Friday, November 19, 2010

Sleepless in Devon

It is 02.57 and I've given up on trying to get to sleep. I suffer from periods of insomnia that may last for two or three nights and sometimes for several weeks; they end as unexpectedly as they begin.  Tonight, or rather this morning, I thought I would look up what other people have said about insomnia and discovered dozens of quotations. I'll post a few here and maybe I'll find an unexpected remedy!
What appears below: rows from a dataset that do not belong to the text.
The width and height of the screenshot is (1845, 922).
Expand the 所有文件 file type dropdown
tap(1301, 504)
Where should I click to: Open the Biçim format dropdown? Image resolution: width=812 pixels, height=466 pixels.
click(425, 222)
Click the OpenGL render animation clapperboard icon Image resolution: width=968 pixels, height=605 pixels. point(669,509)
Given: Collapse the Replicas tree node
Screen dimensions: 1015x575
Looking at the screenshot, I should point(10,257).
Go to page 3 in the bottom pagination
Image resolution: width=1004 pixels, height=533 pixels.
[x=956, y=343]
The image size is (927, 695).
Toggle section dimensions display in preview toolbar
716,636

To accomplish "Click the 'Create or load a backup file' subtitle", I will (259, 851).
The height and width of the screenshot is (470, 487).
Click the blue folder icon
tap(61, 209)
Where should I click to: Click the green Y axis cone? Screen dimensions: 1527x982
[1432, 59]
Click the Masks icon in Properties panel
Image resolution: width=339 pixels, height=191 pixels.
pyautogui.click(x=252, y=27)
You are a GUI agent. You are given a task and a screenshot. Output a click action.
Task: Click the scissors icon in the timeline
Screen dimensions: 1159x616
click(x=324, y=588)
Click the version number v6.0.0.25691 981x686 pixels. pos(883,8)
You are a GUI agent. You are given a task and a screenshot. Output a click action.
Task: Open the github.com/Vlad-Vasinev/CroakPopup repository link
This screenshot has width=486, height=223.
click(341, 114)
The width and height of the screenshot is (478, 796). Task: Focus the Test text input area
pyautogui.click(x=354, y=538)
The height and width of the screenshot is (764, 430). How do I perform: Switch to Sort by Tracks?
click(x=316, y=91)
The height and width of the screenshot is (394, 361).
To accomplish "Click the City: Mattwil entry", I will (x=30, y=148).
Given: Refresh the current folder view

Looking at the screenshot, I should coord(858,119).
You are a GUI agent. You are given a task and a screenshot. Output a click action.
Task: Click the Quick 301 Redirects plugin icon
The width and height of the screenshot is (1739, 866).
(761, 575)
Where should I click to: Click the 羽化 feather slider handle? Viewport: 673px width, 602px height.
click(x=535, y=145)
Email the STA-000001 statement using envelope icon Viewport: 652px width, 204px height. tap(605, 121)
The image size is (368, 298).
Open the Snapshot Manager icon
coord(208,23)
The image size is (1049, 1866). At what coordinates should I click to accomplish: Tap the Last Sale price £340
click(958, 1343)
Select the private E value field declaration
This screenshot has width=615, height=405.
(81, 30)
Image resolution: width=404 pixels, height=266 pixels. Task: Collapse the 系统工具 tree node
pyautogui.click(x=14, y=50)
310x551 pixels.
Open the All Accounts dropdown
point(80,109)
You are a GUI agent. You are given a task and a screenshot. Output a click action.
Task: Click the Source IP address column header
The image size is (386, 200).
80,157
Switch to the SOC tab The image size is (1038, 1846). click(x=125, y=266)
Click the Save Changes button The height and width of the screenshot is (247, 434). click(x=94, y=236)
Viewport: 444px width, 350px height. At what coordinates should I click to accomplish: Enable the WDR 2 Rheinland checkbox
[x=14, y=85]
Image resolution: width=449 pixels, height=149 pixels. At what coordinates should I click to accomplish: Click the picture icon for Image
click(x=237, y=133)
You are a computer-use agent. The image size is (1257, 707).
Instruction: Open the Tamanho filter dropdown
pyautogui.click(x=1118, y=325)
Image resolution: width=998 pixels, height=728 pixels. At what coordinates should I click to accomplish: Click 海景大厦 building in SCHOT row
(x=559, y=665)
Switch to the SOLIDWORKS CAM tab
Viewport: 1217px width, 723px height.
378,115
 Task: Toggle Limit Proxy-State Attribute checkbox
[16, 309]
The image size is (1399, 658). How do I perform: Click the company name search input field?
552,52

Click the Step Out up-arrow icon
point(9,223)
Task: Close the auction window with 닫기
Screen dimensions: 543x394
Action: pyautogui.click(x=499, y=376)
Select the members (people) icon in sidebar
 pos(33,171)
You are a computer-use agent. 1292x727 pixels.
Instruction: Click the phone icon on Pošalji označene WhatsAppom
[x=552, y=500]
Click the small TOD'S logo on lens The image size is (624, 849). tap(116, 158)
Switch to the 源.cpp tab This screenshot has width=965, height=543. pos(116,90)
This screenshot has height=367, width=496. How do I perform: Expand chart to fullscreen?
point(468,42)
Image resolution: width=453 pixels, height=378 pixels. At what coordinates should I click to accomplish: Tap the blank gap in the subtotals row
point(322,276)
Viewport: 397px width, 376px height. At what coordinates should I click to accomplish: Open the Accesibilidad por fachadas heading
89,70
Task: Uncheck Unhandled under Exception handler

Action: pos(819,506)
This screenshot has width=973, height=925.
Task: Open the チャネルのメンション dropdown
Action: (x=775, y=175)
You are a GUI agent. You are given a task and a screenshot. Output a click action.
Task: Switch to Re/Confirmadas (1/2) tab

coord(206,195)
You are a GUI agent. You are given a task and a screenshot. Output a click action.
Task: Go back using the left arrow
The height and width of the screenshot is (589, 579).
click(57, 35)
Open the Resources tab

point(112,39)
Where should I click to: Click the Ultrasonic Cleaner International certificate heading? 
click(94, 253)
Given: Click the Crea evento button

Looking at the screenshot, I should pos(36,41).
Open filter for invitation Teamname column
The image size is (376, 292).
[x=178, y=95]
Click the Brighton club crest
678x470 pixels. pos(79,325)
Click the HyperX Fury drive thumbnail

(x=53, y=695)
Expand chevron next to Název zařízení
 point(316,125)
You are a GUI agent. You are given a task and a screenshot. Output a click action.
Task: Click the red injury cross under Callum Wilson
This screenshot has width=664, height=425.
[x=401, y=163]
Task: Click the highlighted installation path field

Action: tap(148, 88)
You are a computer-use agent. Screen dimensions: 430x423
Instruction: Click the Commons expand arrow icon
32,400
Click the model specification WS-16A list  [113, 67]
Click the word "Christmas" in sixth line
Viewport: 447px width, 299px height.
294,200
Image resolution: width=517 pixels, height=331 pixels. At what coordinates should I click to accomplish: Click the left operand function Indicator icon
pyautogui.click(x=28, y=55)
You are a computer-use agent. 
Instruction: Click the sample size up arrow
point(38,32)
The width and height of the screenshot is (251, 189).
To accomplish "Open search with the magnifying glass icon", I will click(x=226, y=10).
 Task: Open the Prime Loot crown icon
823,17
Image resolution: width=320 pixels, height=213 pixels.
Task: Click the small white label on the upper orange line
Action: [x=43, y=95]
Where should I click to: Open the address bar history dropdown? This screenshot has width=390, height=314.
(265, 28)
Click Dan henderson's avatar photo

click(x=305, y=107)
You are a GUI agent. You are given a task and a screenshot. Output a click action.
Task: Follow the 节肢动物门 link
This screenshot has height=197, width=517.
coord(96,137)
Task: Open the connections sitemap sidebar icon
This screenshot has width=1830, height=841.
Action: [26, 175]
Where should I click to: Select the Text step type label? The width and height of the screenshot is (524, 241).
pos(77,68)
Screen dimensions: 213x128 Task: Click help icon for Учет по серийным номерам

A flock of sheep that leisurely pass by
One after one; the sound of rain, and bees
Murmuring; the fall of rivers, winds and seas,
Smooth fields, white sheets of water, and pure sky -
I've thought of all by turns, and still I lie
~William Wordsworth, "To Sleep"

The worst thing in the world is to try to sleep and not to.  ~F. Scott Fitzgerald

Nothing cures insomnia like the realization that it's time to get up.  ~Author Unknown 

O sleep, O gentle sleep,
Nature's soft nurse, how have I frighted thee,
That thou no more wilt weigh my eyelids down
And steep my sense in forgetfulness?
~William Shakespeare, Henry IV, Part I

Even thus last night, and two nights more I lay,
And could not win thee, Sleep, by any stealth:
So do not let me wear to-night away.
Without thee what is all the morning's wealth?
Come, blessed barrier between day and day,
Dear mother of fresh thoughts and joyous health!
~William Wordsworth, "To Sleep"

Sleeplessness is a desert without vegetation or inhabitants.  ~Jessamyn West

I find sleeplessness frustrating and so cannot agree with this writer:
It's at night, when perhaps we should be dreaming, that the mind is most clear, that we are most able to hold all our life in the palm of our skull.  I don't know if anyone has ever pointed out that great attraction of insomnia before, but it is so; the night seems to release a little more of our vast backward inheritance of instincts and feelings; as with the dawn, a little honey is allowed to ooze between the lips of the sandwich, a little of the stuff of dreams to drip into the waking mind.  I wish I believed, as J. B. Priestley did, that consciousness continues after disembodiment or death, not forever, but for a long while.  Three score years and ten is such a stingy ration of time, when there is so much time around.  Perhaps that's why some of us are insomniacs; night is so precious that it would be pusillanimous to sleep all through it!  A "bad night" is not always a bad thing.
  ~Brian W. Aldiss

I'm far more in tune with Dorothy Parker:
How do people go to sleep?  I'm afraid I've lost the knack.  I might try busting myself smartly over the temple with the night-light.  I might repeat to myself, slowly and soothingly, a list of quotations beautiful from minds profound; if I can remember any of the damn things. 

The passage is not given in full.